LIST OF TASKS
1. Transcribe everything in the clothesline post from "Then the recession" down to "quite a bit.".
2. Summarize the clothesline post in two sentences.
3. List every U.S. state named in the clothesline post.

*** DOCUMENT EXTRACT Section Begins ***

Thursday, July 2, 2009

The Old Clothesline


I’ve had clotheslines before. Sometimes I enjoyed using them, but mostly, I didn’t. I’m sure my grandmothers had them, but I don’t remember my mother using one. I had a dryer; I didn’t see any need for a clothes line.

I did actually buy one once, at the very beginning of my quest to live a plainer, simpler life. I would use it for a while, and then I would quit and go back to my dryer. The first house I had a clothes line in had a wonderful laundry room, and I had a good system for sorting the clothes of my ever growing family. Lugging the clothes outside held no appeal for me.

Then, in the beginning of the ‘90’s, we moved to a very small little Texas town close to the Mennonite church I was interested in joining. The ladies I got to know well there barely used dryers at all, they hardly thought about it, although a few of them had them. As I sought to be more like them, I used the clothes line that was already installed in the house we bought from the deacon’s son when they moved to California to start a new church. I was pretty faithful in using the clothesline for a few years. I even began to enjoy it. I finally had the pretty little farm I always wanted. Using the clothes line gave me the opportunity to enjoy looking at my farm animals, checking out how they looked as I went outside various times during the day, checking to see that all was well.

Then we applied for and became foster parents for the state of Texas. It wasn’t our first time to be licensed foster parents, we had done it before in Oklahoma, and had even fostered privately for two different ladies who were in jail. This time however, we seemed to get babies drug addicted from the womb. They certainly had their own special challenges, and took a lot of my time and energy. Soon, we had adopted three foster children.

My husband and I were well into our fifties when these three little ones joined our seven biological children, to give us ten children. We also had nine grandchildren by this time, and they liked to spend a lot of time with us, which we enjoyed. But I was older now, and my energy level wasn’t the same as it used to be. It wasn’t long before I decided the clothes line could go, and I went back to using my dryer full time. Once again, I had a nice system for sorting the clothes of the many people I washed for. Laundry was a job I reserved for myself, because if I did it, the clothes would end up in the right baskets, rather than everyone complaining that their clothes were mixed in with a brother or sisters, or even dad’s as the boys all got as big as, and even passed him in size.

Then the recession hit. Even my attorney husband was having trouble making enough to provide for our large family. I was having trouble making the money stretch, not that we couldn’t pay our bills, but I had to quit buying some of the more expensive foods my children enjoyed, and I visited more thrift shops and ebay for our clothes and other things.
I soon was looking for ways to cut the large bills down so we could enjoy more of the things we used too. I changed out the light bulbs to the funny looking ones that are supposed to save energy. I changed the way we heated and cooled our home. I joined a site called Thegrocerygame.com and began to clip coupons, and cut our grocery bill by quite a bit.

*** DOCUMENT EXTRACT Section Ends ***
*** INFORMATION SUPPLIED Section Begins ***

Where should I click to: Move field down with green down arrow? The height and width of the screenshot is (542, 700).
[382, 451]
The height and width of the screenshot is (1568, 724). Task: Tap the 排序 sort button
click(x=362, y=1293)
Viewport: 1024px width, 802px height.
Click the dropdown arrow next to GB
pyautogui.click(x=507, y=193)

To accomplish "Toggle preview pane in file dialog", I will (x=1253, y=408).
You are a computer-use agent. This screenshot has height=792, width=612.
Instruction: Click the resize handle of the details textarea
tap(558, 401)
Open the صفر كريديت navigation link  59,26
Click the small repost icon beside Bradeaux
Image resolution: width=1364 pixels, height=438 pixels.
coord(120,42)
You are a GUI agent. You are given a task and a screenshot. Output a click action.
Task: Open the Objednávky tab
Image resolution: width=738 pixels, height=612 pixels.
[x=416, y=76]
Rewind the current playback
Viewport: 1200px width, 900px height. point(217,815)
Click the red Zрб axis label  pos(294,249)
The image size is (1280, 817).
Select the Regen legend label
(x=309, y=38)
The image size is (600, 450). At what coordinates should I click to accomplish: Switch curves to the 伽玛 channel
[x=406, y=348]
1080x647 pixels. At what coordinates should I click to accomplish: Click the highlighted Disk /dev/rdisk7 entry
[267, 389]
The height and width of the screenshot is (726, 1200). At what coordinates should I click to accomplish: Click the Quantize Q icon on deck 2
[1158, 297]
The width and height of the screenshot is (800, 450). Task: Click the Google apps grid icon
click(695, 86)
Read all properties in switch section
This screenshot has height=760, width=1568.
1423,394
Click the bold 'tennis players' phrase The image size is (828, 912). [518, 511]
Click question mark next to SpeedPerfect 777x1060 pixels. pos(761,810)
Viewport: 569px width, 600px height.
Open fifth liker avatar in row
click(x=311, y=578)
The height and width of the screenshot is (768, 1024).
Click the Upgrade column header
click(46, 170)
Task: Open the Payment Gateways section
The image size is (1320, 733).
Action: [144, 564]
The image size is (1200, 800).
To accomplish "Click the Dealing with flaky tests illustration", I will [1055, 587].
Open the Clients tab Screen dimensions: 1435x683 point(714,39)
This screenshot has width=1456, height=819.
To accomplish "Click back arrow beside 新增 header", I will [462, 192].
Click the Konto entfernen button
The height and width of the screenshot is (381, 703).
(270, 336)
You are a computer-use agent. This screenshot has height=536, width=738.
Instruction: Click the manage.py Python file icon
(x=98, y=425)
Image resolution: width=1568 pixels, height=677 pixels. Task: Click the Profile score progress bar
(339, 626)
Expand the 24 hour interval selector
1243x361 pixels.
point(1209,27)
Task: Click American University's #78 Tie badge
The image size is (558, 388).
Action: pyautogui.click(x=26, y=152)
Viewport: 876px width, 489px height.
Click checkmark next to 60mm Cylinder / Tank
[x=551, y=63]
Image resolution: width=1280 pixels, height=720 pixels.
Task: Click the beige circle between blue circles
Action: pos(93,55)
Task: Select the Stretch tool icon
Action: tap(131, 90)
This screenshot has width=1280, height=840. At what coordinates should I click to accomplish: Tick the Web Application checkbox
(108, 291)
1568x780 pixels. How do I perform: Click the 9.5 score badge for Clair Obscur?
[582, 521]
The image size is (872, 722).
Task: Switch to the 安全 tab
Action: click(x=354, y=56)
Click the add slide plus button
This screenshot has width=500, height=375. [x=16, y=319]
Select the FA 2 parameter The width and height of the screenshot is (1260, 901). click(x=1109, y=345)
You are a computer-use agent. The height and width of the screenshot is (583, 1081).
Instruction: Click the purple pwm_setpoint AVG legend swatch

*** INFORMATION SUPPLIED Section Ends ***

WRITTEN RESPONSES
1.
Then the recession hit. Even my attorney husband was having trouble making enough to provide for our large family. I was having trouble making the money stretch, not that we couldn’t pay our bills, but I had to quit buying some of the more expensive foods my children enjoyed, and I visited more thrift shops and ebay for our clothes and other things.
I soon was looking for ways to cut the large bills down so we could enjoy more of the things we used too. I changed out the light bulbs to the funny looking ones that are supposed to save energy. I changed the way we heated and cooled our home. I joined a site called Thegrocerygame.com and began to clip coupons, and cut our grocery bill by quite a bit.

2. The writer had used clotheslines before but mostly preferred a dryer, until a move to a small Texas town near a Mennonite church led to faithfully using a clothesline for a few years and even enjoying it. After adopting three foster children with less energy than before, the writer went back to the dryer full time, and when the recession hit, began looking for ways to cut the large bills.

3.
Texas
Oklahoma
California